Archive for June 20th, 2011

Jun 20 2011

Signs You Might Need a Confidence Adjustment

Published by under Professionalism

I provide advice about how to write novels, comic books and graphic novels. Most of my content applies to fiction-writing in general, but I also provide articles specifically about superhero stories.

1.  You feel the need to bad-mouth your writing to readers/reviewers. There isn’t any advantage to including a disclaimer like “I’m sorry, but this isn’t very good.”  It reduces your authorial credibility and will scare away some prospective readers. Give your readers a chance to decide whether it’s good without inflicting a bad first impression on them.  PS: Some authors are so self-flagellating that they might come across as fishing for compliments to reviewers.  Please don’t be that writer!
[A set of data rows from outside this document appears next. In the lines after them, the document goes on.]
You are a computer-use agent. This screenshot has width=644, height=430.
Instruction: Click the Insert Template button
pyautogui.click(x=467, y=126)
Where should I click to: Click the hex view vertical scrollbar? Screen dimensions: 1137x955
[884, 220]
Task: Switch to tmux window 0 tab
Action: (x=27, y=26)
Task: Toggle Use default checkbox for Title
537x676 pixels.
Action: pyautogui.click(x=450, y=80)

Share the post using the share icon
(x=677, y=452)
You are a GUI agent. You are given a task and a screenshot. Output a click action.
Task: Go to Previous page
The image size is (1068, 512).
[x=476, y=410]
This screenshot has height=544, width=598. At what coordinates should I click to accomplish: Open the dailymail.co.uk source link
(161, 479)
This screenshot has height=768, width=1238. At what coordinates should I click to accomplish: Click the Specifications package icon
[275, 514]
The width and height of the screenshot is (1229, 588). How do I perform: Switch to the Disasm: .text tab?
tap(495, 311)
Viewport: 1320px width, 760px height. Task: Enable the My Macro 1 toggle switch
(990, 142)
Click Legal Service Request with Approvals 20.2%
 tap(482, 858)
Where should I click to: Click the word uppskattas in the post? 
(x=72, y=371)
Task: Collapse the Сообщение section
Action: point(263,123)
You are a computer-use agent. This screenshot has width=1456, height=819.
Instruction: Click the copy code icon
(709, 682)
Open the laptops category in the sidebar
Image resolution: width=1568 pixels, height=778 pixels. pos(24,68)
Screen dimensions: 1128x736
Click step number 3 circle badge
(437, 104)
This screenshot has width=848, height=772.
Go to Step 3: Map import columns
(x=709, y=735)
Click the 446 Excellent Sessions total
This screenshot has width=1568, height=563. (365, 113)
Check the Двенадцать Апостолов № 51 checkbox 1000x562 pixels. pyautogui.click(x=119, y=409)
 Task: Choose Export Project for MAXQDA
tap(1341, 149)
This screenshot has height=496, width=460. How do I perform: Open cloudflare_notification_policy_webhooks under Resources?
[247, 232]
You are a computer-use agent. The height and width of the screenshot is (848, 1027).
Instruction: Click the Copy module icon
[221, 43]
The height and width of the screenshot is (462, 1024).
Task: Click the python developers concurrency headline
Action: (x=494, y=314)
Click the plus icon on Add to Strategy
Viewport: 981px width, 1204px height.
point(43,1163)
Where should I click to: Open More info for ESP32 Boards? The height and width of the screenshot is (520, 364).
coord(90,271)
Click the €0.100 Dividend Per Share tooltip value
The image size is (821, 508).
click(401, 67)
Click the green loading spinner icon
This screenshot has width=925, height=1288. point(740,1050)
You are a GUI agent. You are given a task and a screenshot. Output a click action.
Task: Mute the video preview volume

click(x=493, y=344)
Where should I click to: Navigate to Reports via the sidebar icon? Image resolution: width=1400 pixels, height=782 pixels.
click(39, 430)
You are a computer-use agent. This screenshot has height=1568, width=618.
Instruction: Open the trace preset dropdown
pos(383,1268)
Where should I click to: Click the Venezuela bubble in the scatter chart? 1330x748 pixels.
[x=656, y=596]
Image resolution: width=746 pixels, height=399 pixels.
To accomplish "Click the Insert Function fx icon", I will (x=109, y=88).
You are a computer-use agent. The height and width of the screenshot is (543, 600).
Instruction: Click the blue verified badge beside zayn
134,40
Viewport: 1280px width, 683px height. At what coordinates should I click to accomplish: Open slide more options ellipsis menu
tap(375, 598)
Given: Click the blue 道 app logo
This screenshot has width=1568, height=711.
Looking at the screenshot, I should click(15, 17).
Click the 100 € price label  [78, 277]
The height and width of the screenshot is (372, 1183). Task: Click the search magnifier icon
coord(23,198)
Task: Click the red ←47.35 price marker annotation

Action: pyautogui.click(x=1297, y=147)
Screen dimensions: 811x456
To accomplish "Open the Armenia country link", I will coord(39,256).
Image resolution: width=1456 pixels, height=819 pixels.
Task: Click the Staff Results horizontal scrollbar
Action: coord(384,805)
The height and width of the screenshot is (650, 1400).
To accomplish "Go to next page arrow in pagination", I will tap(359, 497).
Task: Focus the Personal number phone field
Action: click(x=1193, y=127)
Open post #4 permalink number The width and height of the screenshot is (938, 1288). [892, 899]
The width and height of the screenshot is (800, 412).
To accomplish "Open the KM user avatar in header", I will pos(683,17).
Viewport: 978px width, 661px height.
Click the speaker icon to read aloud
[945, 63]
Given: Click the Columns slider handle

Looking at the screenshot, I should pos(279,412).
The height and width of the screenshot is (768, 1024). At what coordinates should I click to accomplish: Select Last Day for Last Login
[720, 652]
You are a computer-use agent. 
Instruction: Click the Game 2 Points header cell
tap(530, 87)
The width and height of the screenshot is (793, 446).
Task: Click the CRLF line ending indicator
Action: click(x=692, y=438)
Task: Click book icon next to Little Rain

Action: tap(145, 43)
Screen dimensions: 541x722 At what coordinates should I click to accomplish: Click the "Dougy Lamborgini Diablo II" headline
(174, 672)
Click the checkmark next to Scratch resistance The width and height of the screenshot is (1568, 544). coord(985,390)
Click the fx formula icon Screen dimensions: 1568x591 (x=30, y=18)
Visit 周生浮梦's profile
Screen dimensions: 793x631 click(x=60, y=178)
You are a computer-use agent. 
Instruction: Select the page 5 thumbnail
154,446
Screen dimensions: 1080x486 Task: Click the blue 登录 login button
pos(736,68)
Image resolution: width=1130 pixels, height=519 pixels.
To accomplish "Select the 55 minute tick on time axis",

2. Your query makes unsubstantiated claims about your story. Some red flags include hype words like “fascinating,” “compelling,” “interesting,” “excellent,” “well-written,” etc.  It’s much more effective to describe the characters and plot of your book in such a way that the readers conclude on their own that the story sounds really interesting.  (Show, don’t tell).  YOU telling me that the story is interesting is not at all convincing because, ahem, that’s just your opinion.

  • UNSUBSTANTIATED HYPE: “D.O.A. is a gripping detective story that will really excite a variety of readers and editors.”
  • MORE EFFECTIVE: “John Kimball is a poisoned detective that has 48 hours to solve his own murder.”  This is a lot more persuasive.  I can totally see why this would excite a variety of readers–I’m excited!

3.  Your query/proposal talks too much about you and too little about your novel or comic book. In fiction, I generally think 0-1 sentences is the ideal amount of self-description for an unpublished author.  A few sentences might be helpful if your background is unusually interesting and relevant to the story you’re writing, like a SWAT officer writing a detective story.  Unless you have something genuinely interesting going on, don’t worry about it.  Unless the publisher or literary agency specifies otherwise, it’s okay to say nothing about your background, because the author’s background doesn’t matter much for most fiction books.  (Nonfiction is totally different).


4.  You hype your writing talent. Excessive egos are always unattractive, but if there were ever a time when it would be acceptable for an author to have an ego, it’d be after hitting the big time.  I think that unpublished authors that are completely convinced their work is ace tend to strike me as delusional and doomed.  If there weren’t anything in your work that could be improved significantly, why haven’t you been published yet?  (But don’t take this too far in the other direction–there’s a huge gap between “My writing can be improved and I’m working on that,” which I think is mature and professional, and “My writing  sucks,” which suggests an unappealing lack of confidence).